### [Problem description]
Produce an exact copy of the listing.

━━ Data provided

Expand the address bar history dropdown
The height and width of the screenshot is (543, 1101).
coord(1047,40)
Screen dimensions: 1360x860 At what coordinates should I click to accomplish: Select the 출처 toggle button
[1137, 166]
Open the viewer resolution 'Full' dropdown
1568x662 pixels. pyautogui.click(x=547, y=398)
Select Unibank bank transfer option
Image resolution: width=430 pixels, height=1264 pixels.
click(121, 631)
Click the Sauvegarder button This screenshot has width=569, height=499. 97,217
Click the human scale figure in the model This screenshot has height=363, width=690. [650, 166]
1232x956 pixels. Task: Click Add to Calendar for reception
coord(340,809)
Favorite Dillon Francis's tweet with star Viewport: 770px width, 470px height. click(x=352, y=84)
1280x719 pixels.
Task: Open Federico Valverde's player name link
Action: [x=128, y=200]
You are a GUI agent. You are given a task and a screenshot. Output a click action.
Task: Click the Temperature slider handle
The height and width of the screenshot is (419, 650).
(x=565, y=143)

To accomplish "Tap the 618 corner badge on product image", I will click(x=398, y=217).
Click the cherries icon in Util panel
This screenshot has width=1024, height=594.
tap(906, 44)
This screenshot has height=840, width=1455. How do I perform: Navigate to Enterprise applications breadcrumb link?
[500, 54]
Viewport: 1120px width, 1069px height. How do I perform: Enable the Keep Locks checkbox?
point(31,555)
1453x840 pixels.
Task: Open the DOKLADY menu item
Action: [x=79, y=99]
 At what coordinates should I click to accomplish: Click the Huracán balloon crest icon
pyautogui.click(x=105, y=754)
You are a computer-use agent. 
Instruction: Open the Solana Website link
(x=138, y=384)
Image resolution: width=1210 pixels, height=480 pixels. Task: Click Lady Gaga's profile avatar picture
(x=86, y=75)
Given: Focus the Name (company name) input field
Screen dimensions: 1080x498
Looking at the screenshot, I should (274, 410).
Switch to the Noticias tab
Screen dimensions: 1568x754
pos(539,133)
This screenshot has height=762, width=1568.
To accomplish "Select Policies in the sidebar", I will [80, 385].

━━━━

### [Response box]
Expand the address bar history dropdown
The height and width of the screenshot is (543, 1101).
coord(1047,40)
Screen dimensions: 1360x860 At what coordinates should I click to accomplish: Select the 출처 toggle button
[1137, 166]
Open the viewer resolution 'Full' dropdown
1568x662 pixels. pyautogui.click(x=547, y=398)
Select Unibank bank transfer option
Image resolution: width=430 pixels, height=1264 pixels.
click(121, 631)
Click the Sauvegarder button This screenshot has width=569, height=499. 97,217
Click the human scale figure in the model This screenshot has height=363, width=690. [650, 166]
1232x956 pixels. Task: Click Add to Calendar for reception
coord(340,809)
Favorite Dillon Francis's tweet with star Viewport: 770px width, 470px height. click(x=352, y=84)
1280x719 pixels.
Task: Open Federico Valverde's player name link
Action: [x=128, y=200]
You are a GUI agent. You are given a task and a screenshot. Output a click action.
Task: Click the Temperature slider handle
The height and width of the screenshot is (419, 650).
(x=565, y=143)

To accomplish "Tap the 618 corner badge on product image", I will click(x=398, y=217).
Click the cherries icon in Util panel
This screenshot has width=1024, height=594.
tap(906, 44)
This screenshot has height=840, width=1455. How do I perform: Navigate to Enterprise applications breadcrumb link?
[500, 54]
Viewport: 1120px width, 1069px height. How do I perform: Enable the Keep Locks checkbox?
point(31,555)
1453x840 pixels.
Task: Open the DOKLADY menu item
Action: [x=79, y=99]
 At what coordinates should I click to accomplish: Click the Huracán balloon crest icon
pyautogui.click(x=105, y=754)
You are a computer-use agent. 
Instruction: Open the Solana Website link
(x=138, y=384)
Image resolution: width=1210 pixels, height=480 pixels. Task: Click Lady Gaga's profile avatar picture
(x=86, y=75)
Given: Focus the Name (company name) input field
Screen dimensions: 1080x498
Looking at the screenshot, I should (274, 410).
Switch to the Noticias tab
Screen dimensions: 1568x754
pos(539,133)
This screenshot has height=762, width=1568.
To accomplish "Select Policies in the sidebar", I will [80, 385].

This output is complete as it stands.